Mas chego e cheio de gente, jeitão diferente. Ergo óculos de sol, acendo farol pro cartaz com a programação, festival sabe lá qual e tanto nome importante. Uma moça diz a outra que é homenagem ao Dante… não sei quem. Eu, hein! Na moral, o tipo deve se achar o tal. Povo da escola fica lambendo bola pra quem gira caneta, quem fica aí matando árvore, picareta. Como que é famoso se eu nunca ouvi falar, buceta? Famoso pra mim é o Plá! Esse sim, piá! Famoso é o Sombra, pomba! Até o Oilman, faz coisa que eu nem ouso. Não é famoso? Corajoso? Não é ecológico? Lógico! Aparece no jornal, na internet, junta tiete. Desfila de sunga no calçadão. Merece condecoração! E esse outro, Dário o que mesmo? Otário. Que a moça diz: ele não gosta de aparecer, o vampiro.
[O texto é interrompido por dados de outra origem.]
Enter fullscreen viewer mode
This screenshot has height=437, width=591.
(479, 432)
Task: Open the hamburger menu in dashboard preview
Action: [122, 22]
Ih, lá na boate é que tem vampiro! Um pra cada vez que respiro. Que é pra você ver, as caras de agaivê, as mina sangrando nariz, galera por um triz, que a resistência eu até admiro. Vampiro, vampiro, deve ser esses filmes que tão na moda, os atorzinho frouxo que dão a roda. Feito esse povo entrando na sala. Um papel na porta fala da oficina com o escritor que deve ser o idiota de costa. E os intelectual de bosta, calça justa, tudo anotando que o idiota diz, tudo gastando papel, pinel, sacrificando as árvores sem critério. Pra mim, biblioteca tem essa paz de cemitério. Sério, que fico pensando como se tivesse numa floresta enorme no Senegal, os elefantes, os leões e tal. Meus ancestral que sabiam tudo de cor e não ficavam aí fatiando natureza. E é com essa beleza que vou pescando sono. Que se não sou dono do pensamento, se descuido um momento, ainda piro, logo tô assistindo filme de vampiro, me pego sonhando com loucura, esses artista cheio de frescura, pedindo autógrafo pra quem não merece. Até pro… viu como a gente esquece? Fato! Donato, Danton, Dorval? Como é mesmo que chama o animal?
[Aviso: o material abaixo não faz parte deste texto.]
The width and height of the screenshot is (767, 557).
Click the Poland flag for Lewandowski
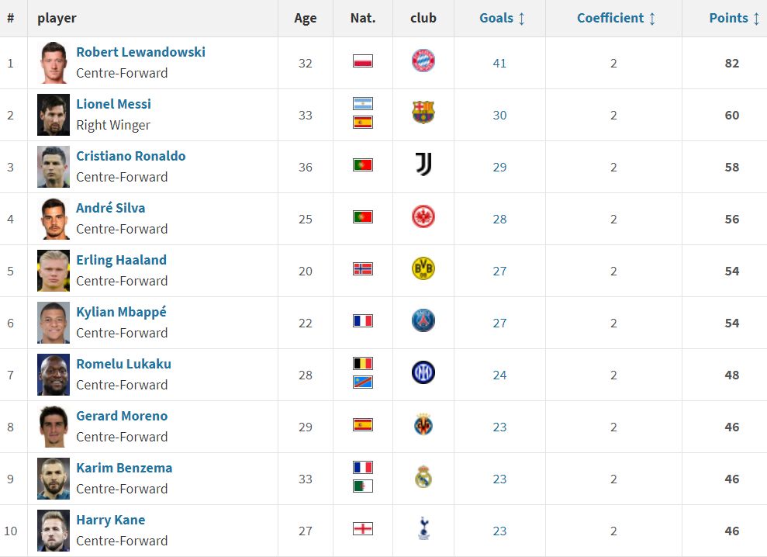click(363, 61)
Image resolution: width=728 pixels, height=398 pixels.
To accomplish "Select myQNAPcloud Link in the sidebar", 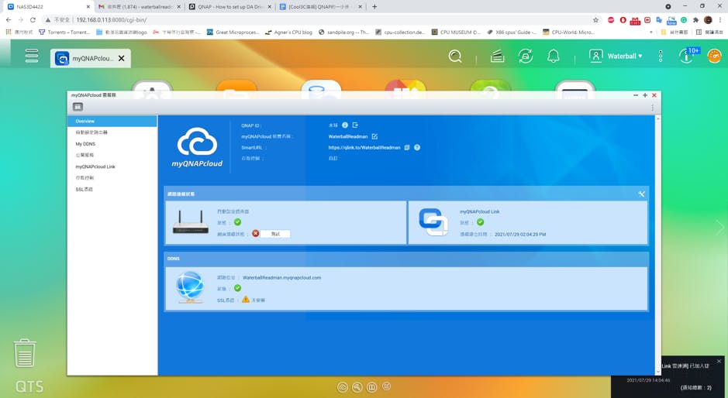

Umas horas boiando lagoa, segurança não perdoa, tapinha no ombro: tá de boa? Esfrego a cara por baixo dos óculos, um velho sentado na poltrona fica encarando ao lado. Que foi, arrombado? Quando pego celular, quer saber a hora, se eu já tô indo embora. Pergunto se ele é escritor, que se for eu já corto de cara. Para por aí! O velho faz que não. Diz que gosta mesmo é de gente, não essas bobagem de homenagem pra famoso desconhecido, esses escritor metido que ninguém sabe a fuça. Concordo, tá sussa. Que eu sei história bem melhor pra pôr em livro, coisa que eu vivo, e contando ainda me livro de juntar na cuca. Tá com os ouvido ativo? Umas night maluca, que o velho quer saber cada treta, que escuta as pior sem fazer careta, guri. Fica empolgado é nas mais cabeluda, nos abacaxi. No final, o véio ainda agradece a ajuda e eu nem entendi, fiquei zumbi. Ajeita óculos, pega boné da poltrona olhando pra sala, sem fala. Vê todo aquele povo de calça justa fazendo oficina, que sina! Que não tinha coisa melhor? Descobrir vacina, limpar latrina, servir gasolina, importar da China, instalar piscina, cursar medicina? E vocês aí nessa lida cretina, festa do papelão. O velho sai sacodindo a testa, e eu pregadão, que dormir nessa posição foi trash, o pescoço dói quando mexe. Em vez de descansar, a tarde vadia sugou toda força e energia. Isso sim é vida de vampiro, ô da beca! O resto é só historinha de biblioteca.